Proprotein convertase subtilisin/kexin type 9 inhibition in cardiovascular disease: current status and future perspectives

Abstract

Proprotein convertase subtilisin/kexin type 9 (PCSK9) targets the degradation of low-density lipoprotein (LDL) receptors; it has been proved that its inhibition improves cardiovascular outcomes in patients with established atherosclerotic cardiovascular disease (ASCVD). Herein, we review the current status of PCSK9 inhibitors in clinical practice and the future scope of PCSK9 inhibition. The results of two recent large clinical trials reveal that two PCSK9 monoclonal antibodies evolocumab and alirocumab reduce the risk of a cardiovascular event on top of background statin therapy in patients with stable ASCVD and those with recent acute coronary syndrome, respectively. However, there are several ongoing concerns regarding the efficacy in reducing mortality, cost-effectiveness, and long-term safety of extremely low LDL cholesterol levels with PCSK9 inhibition. The results of ongoing cardiovascular outcomes trials with PCSK9 monoclonal antibodies for primary prevention and with small interfering RNA to PCSK9 for secondary prevention may help to shape the use of this new therapeutic class.

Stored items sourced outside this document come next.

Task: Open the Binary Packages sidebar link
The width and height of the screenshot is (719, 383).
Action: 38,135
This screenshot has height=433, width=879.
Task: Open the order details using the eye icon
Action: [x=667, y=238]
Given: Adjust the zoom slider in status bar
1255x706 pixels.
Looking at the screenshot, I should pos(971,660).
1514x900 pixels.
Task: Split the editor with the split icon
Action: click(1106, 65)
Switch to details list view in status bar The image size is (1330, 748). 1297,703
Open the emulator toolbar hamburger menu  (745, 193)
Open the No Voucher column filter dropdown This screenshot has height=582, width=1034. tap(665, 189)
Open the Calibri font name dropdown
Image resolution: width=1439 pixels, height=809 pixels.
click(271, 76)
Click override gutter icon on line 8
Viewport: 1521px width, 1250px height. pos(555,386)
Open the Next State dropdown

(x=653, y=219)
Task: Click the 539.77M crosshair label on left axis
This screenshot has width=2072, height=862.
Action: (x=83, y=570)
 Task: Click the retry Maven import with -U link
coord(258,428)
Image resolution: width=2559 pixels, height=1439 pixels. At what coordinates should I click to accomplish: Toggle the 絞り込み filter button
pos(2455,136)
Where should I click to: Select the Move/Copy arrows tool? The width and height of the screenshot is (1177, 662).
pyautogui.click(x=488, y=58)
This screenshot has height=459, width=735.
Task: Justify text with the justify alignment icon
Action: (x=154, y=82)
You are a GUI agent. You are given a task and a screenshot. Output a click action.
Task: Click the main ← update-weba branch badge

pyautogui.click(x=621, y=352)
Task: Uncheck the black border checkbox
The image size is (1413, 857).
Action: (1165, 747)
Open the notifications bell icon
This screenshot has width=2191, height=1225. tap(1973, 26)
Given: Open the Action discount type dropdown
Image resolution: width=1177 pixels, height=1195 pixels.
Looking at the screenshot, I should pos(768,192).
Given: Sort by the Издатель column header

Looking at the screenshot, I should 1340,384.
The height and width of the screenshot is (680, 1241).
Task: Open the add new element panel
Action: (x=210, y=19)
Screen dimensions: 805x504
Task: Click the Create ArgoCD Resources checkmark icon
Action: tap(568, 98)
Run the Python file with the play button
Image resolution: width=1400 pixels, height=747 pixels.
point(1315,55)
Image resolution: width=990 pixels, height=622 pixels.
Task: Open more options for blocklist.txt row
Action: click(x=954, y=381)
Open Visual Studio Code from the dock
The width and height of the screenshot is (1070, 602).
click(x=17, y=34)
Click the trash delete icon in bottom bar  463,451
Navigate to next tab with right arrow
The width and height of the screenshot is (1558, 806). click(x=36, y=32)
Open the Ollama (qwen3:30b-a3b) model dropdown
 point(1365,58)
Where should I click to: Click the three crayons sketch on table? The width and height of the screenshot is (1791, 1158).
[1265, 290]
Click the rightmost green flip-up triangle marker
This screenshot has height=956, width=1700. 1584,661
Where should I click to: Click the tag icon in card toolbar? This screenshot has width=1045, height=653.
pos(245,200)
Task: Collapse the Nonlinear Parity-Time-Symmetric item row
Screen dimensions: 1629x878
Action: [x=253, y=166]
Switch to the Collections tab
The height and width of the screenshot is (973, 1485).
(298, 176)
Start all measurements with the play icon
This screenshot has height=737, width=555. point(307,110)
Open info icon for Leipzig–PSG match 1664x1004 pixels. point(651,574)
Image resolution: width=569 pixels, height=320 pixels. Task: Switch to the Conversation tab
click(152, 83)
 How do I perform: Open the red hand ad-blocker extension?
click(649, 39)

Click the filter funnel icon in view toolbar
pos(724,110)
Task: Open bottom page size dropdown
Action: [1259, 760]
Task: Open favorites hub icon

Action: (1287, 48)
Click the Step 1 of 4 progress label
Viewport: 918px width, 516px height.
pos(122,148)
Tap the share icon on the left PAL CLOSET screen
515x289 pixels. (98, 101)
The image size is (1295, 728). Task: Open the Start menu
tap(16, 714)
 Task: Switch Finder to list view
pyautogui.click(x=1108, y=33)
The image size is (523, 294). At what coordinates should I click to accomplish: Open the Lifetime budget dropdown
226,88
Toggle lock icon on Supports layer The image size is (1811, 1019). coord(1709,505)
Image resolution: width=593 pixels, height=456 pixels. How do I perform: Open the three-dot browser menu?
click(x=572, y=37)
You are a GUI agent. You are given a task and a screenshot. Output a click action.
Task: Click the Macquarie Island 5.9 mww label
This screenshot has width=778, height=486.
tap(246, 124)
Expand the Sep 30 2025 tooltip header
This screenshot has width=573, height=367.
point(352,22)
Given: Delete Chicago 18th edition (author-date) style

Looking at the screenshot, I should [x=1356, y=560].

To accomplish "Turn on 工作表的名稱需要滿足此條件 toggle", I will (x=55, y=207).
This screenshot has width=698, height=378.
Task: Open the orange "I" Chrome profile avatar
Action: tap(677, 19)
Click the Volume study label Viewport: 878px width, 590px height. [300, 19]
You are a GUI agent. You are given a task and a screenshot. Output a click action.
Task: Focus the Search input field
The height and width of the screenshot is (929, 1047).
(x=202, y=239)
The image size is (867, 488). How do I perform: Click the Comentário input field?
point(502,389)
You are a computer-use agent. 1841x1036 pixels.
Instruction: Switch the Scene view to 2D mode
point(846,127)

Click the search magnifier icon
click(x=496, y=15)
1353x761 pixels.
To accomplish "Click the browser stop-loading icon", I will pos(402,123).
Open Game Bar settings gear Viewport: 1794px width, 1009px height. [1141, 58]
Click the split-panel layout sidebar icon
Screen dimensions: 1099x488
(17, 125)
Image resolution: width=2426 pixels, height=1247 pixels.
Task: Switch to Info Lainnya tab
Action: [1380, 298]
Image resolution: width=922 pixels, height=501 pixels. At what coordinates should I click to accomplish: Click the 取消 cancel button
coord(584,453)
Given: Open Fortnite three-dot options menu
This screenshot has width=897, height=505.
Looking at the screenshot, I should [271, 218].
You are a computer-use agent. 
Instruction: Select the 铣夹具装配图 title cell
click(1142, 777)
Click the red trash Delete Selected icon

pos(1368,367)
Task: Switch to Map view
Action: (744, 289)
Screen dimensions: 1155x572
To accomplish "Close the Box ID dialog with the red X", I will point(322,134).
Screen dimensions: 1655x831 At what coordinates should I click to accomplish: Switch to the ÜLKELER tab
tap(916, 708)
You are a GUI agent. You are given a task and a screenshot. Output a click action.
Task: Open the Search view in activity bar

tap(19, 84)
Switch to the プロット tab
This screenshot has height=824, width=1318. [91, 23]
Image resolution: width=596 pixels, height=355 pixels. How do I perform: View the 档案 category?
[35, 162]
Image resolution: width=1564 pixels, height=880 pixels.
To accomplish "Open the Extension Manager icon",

Keywords: Antibodies, monoclonal; Cardiovascular diseases; Cholesterol, LDL; PCSK9 protein, human.

Figure 1.

Proprotein convertase subtilisin/kexin type 9 (PCSK9)-mediated regulation of low-density lipoprotein receptors (LDL-Rs) and representative targets for therapeutics. (1) Sterol regulatory element-binding protein-2 (SREBP-2) increases the transcription of both LDL-Rs and PCSK9. PCSK9 is processed in the endoplasmic reticulum (2) and packaged in the Golgi apparatus (3) before being secreted. The LDL-Rs bind LDL cholesterol (LDL-C) on the cell surface, and the complex is internalized by the cells via the endosome (4). LDL-C is displaced from the LDL-Rs for use elsewhere and the LDL-Rs are recycled to the cell surface (5). Secreted PCSK9 binds to the LDL-Rs and the complex enters into the endosome (6), resulting in the lysosomal degradation of the LDL-Rs (7). There are two representative approaches to PCSK9 inhibition: small interfering ribonucleic acids (siRNAs) and PCSK9 monoclonal antibodies (MoAbs). siRNAs inhibit the translation of PCSK9 (right lower area), while MoAbs block PCSK9 binding to the LDL-Rs on the cell surface (right upper area).